Both the centrifugal and reciprocating compressors are used in production facilities. However, because of their flexibility under changing conditions and applicability to small volumes, reciprocating compressors are used far more often than centrifugal compressors in gas lift operations.
Gas dehydration
Because most injection gas for gas lift is now compressed in the field, dehydration of the gas has become an important part of a successful gas lift operation. Natural gas may contain substantial amounts of water vapor because of the presence of connate water in the reservoir. The ability of a gas to hold water in the vapor phase is dependent upon the pressure and temperature of the gas. As a gas is cooled, its ability to hold water in the vapor phase is reduced. The water dewpoint of a gas is defined as the temperature under a given pressure at which water initially begins to condense from an all-vapor system. Water vapor should be removed from lift gas to prevent the formation of liquids in the distribution system. Liquids can cause the formation of hydrates, which are solid compounds resembling dirty ice that is caused by the reaction of natural gas with water. Hydrates consist of approximately 10% hydrocarbons and 90% water. These hydrates may pack solidly in gas distribution systems causing blocked valves, lines, and orifices. In distribution systems that contain acid gas fractions (CO2 and H2S), liquids can also greatly accelerate the corrosion of the gas-handling facilities, as well as the well casing and tubing.

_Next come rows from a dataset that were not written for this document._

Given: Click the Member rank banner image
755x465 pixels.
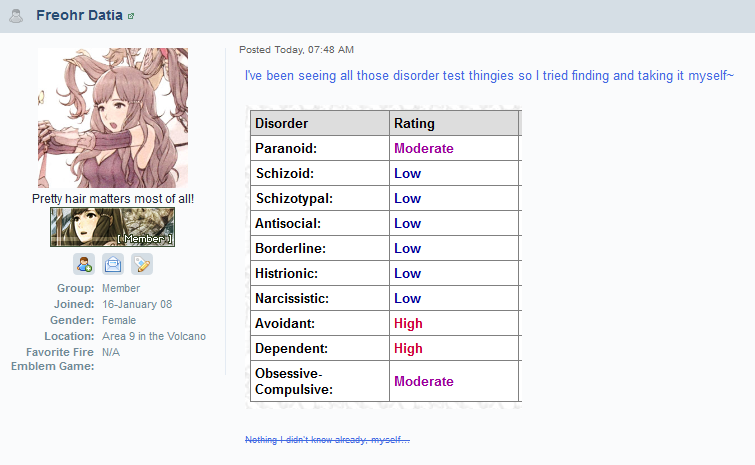Looking at the screenshot, I should (112, 227).
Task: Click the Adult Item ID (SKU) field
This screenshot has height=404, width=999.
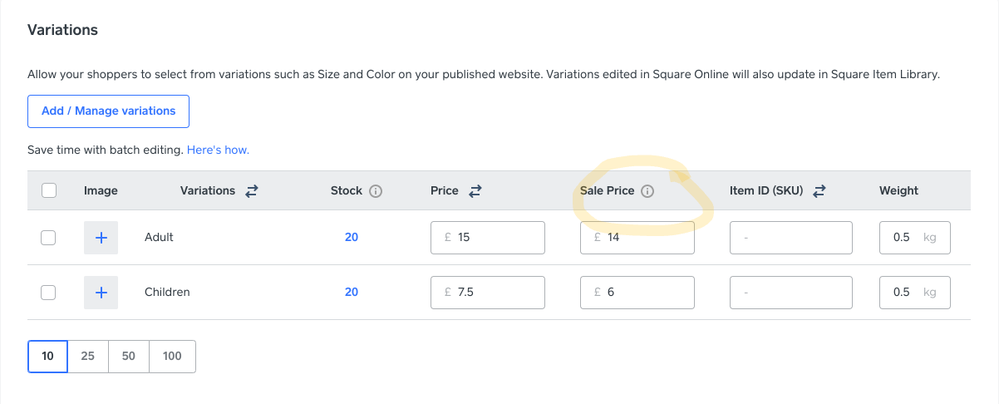Action: click(x=791, y=238)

Gas dehydration removes the source of the problem and is preferred over methanol injection or line heaters. Dehydration can be accomplished by either absorption or adsorption processes. The absorption process involves the passing of the gas stream through a liquid desiccant that has a strong affinity for water. In the adsorption process, gas flows through a bed of granular solids called solid desiccants. The most widely used dehydration system in oilfield and gas lift operations is the absorption-type process. The desiccant used in these systems is usually a solution of one of the glycols; generally, diethylene glycol (DEG) or triethylene glycol (TEG) is used. The method of operation is the same for both systems.
Surface production facilities
The location of surface production facilities can greatly impact the efficiency of a gas lift operation. Production stations that provide liquid and gas separation along with other gathering facilities should be located as near the wells as practical. Every effort should be made to minimize the length of multiphase flowlines. In some cases, substations with a minimum of facilities can be employed to shorten the length of the multiphase flowlines.